-- START Data shown --

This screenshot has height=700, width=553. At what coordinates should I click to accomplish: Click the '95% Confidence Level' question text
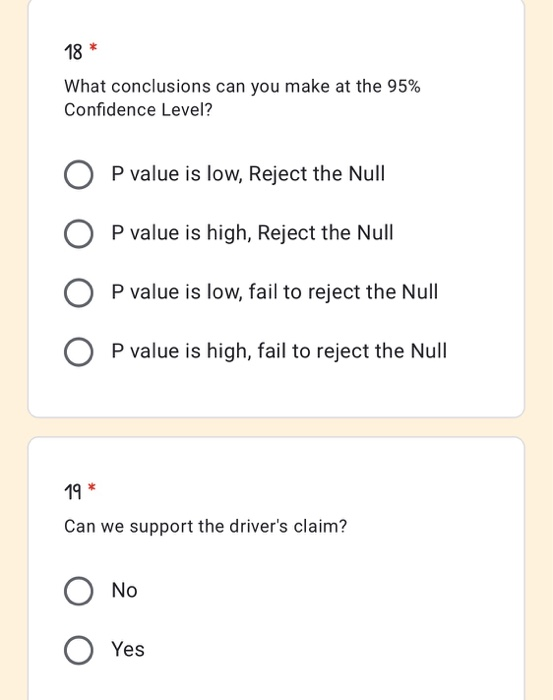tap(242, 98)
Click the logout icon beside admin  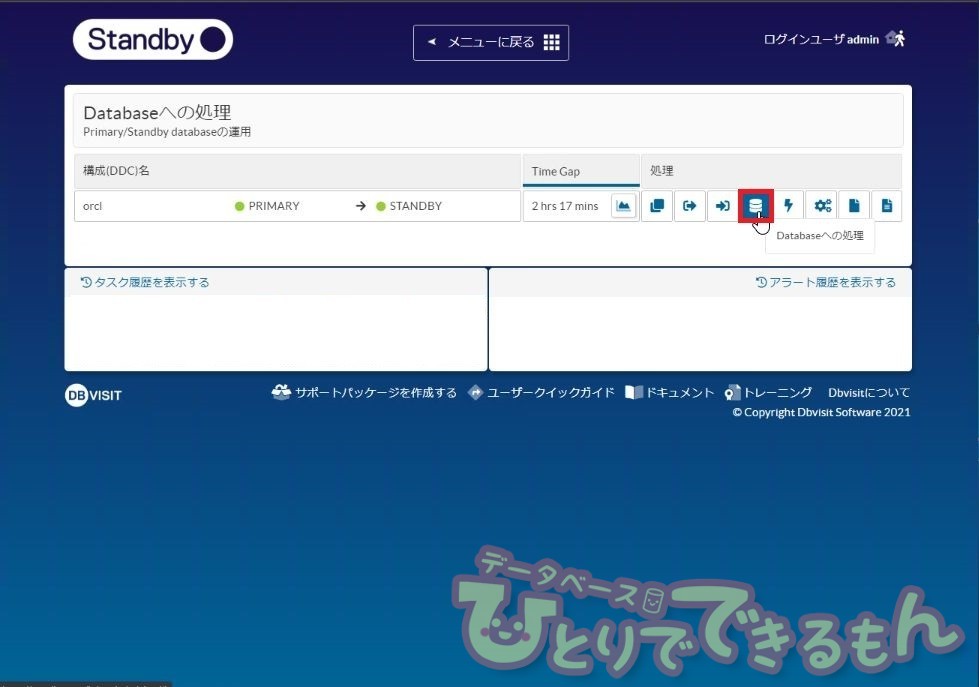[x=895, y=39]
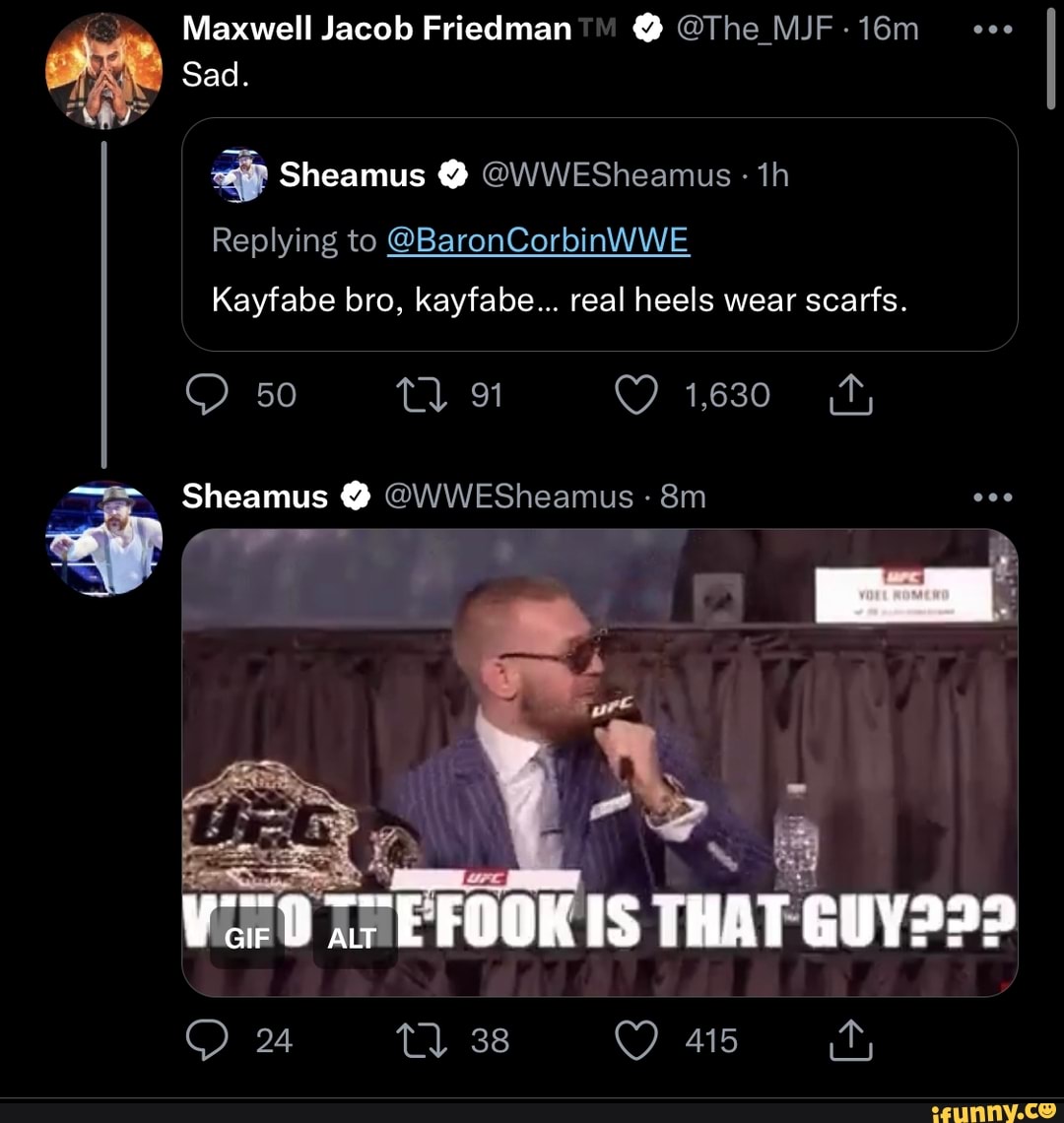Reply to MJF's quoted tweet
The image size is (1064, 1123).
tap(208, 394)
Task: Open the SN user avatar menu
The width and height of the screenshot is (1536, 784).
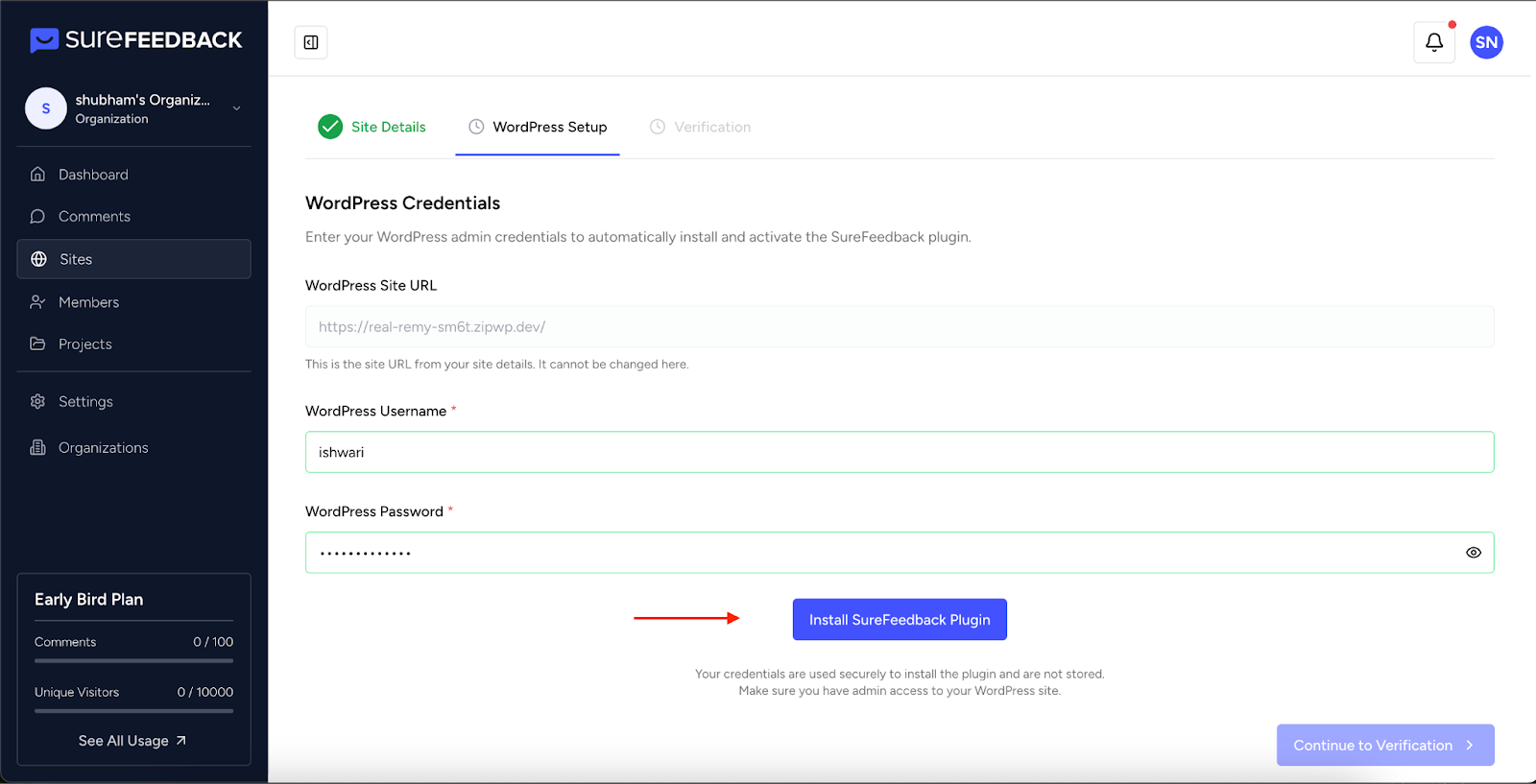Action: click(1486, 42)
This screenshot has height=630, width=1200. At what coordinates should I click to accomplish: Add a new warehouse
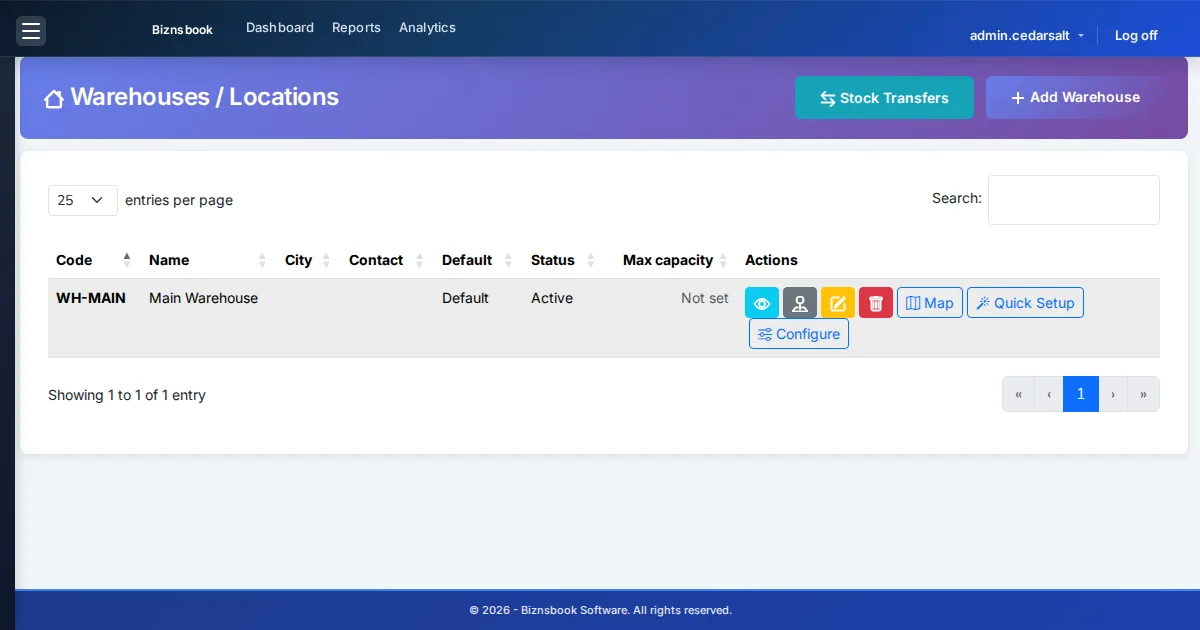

-- END Data shown --

(Given request)
Copy out word for word every line from the one containing "Task: Open the SN user avatar menu" through the end of the items, with the pictures left out.

(Final answer)
Task: Open the SN user avatar menu
The width and height of the screenshot is (1536, 784).
Action: click(1486, 42)
This screenshot has height=630, width=1200. At what coordinates should I click to accomplish: Add a new warehouse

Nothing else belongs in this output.